Sharing meals, early morning exercises, and evening interest sessions, plus the ever-popular Norway Night and Talent Night all promote interaction beyond the ski trail. This year’s Norway Night featured its native Harald Vik, 71, speaking on determination.
There were 15 Norwegians in this year’s delegation. Norway was also represented by Ivar Engan, Counselor, Trade & Industrial Affairs, Norwegian Embassy.
The 2015 event boasted great weather with blue skies and plenty of snow, excellent tracks, and delicious food. These elements create “happy campers” at Ski for Light, and Snow Mountain Ranch had all three, leading to its ranking as one of the best Ski for Light weeks ever. Veteran tracksetter Leif Andol, 85, appearing as a guide for the 37th time, was especially pleased about the deeper, easier tracks.
Due to surplus guides this year, he shared duties with dedicated Ski for Lighter Dale Severson, a few years behind Leif in age. Together they guided Deb Weise, 62, to a gold medal for women 59 and over in the 5K Rally. She made the best estimate of her time to complete the 5K course.

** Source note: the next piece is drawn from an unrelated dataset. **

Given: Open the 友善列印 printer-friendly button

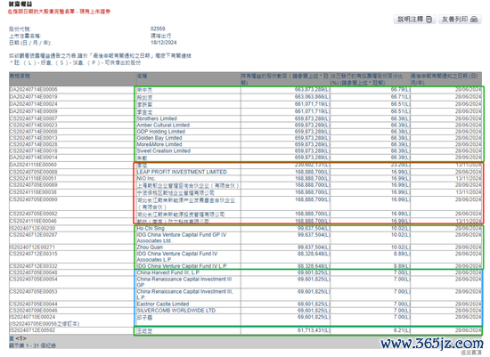Looking at the screenshot, I should click(x=460, y=20).
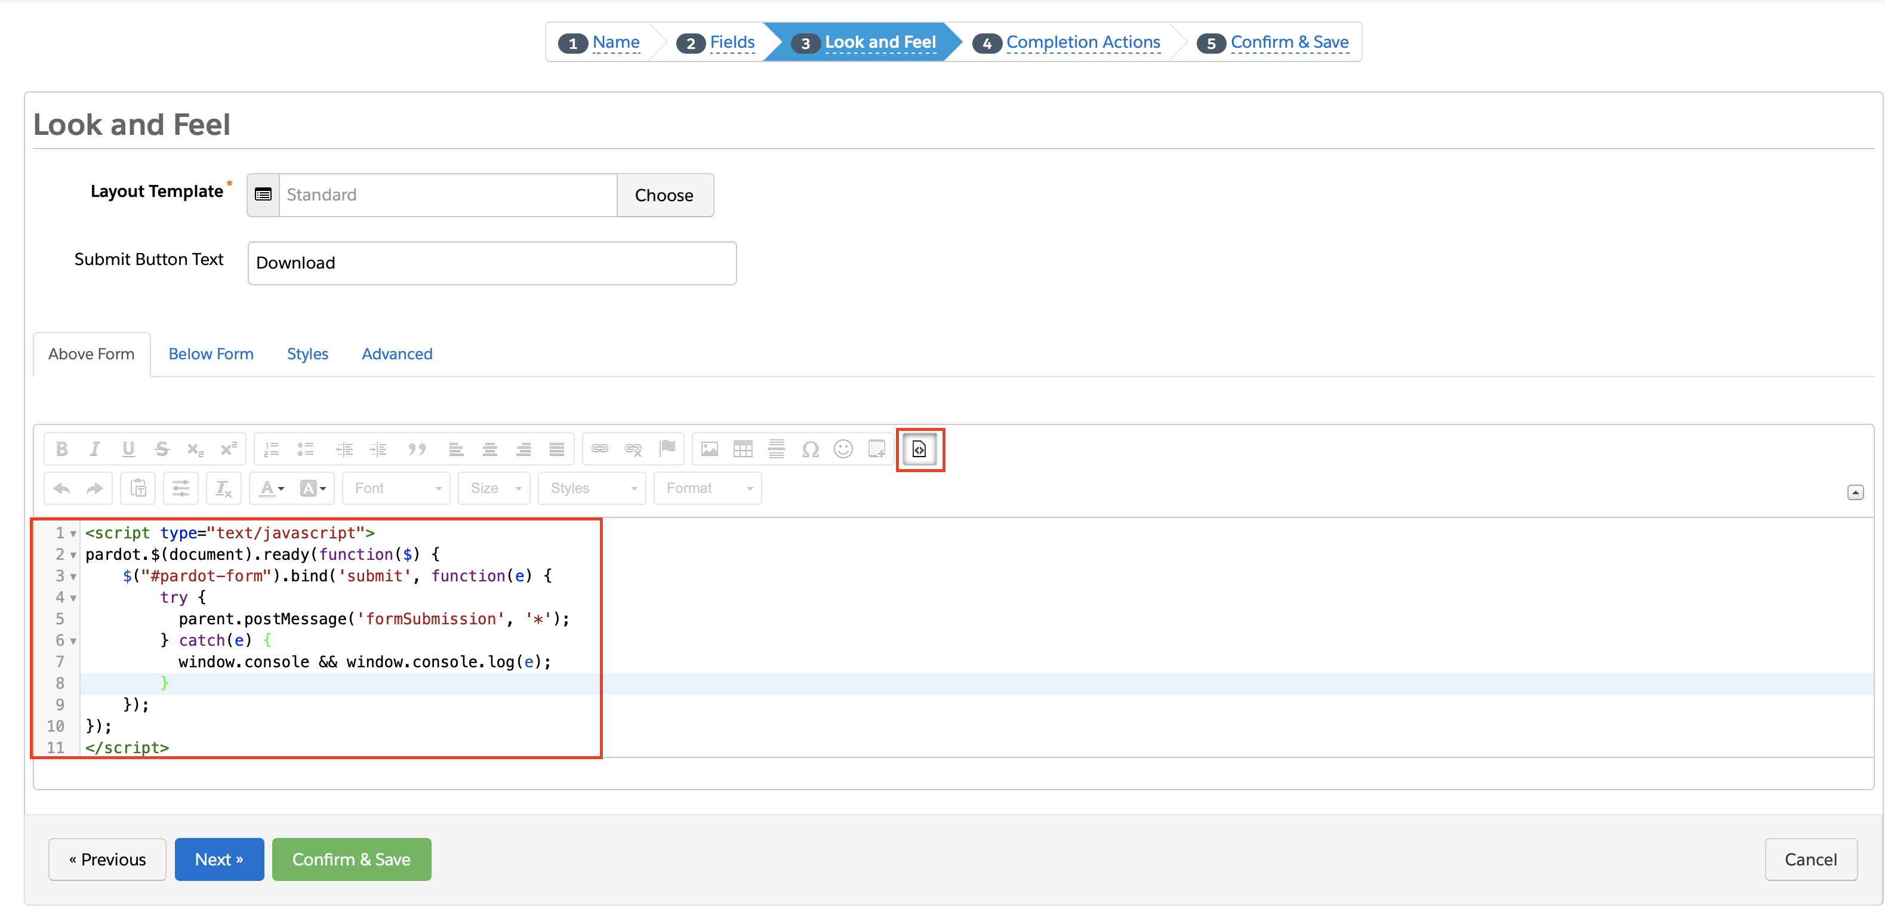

Once racing was the only option on the final day, but now for the Olav Pedersen Race and Rally, participants may choose either a 10K race or a 5K rally, each with several categories based on age, sex, and level of disability.
Awards are given in both race and rally for divisions within each. This year’s top speed in the 10K race was achieved by Walter Raineri, 45:46, followed by Jerry King, 52:50, and third was Anne Mette Bredahl, Vice President of the Ridderrenn organization, 55:59, the top female skier across all 10K divisions.
Charlie Wirth, 93, made the best estimate of his time for men in the 5K rally, giving him a first place. Teresa Stockton received special recognition as well, a spur-of-the-moment Courage Award to acknowledge her perseverance. (A full heartfelt description of Teresa’s journey by David Fisichella can be read at www.facebook.com/SkiforLight/posts/898822226829470.)
The 40th anniversary song written by Jim Salestrom, a Colorado native who also composed a 10th anniversary song, has in the new lyrics this phrase: “Everybody knows when love is shared, it grows.”
But perhaps past president Bud Keith, blinded about age 10 by fireworks exploding in a can, said it best. He believed you could boil down the magic of Ski For Light to one word: Love.
Elaborating, he explained back in 1985 when writing about the first 10 years, “The warmth, trust, and love we create shouldn’t be limited to only a week or two each year. Let us take whatever we have learned and share it with the rest of the world.”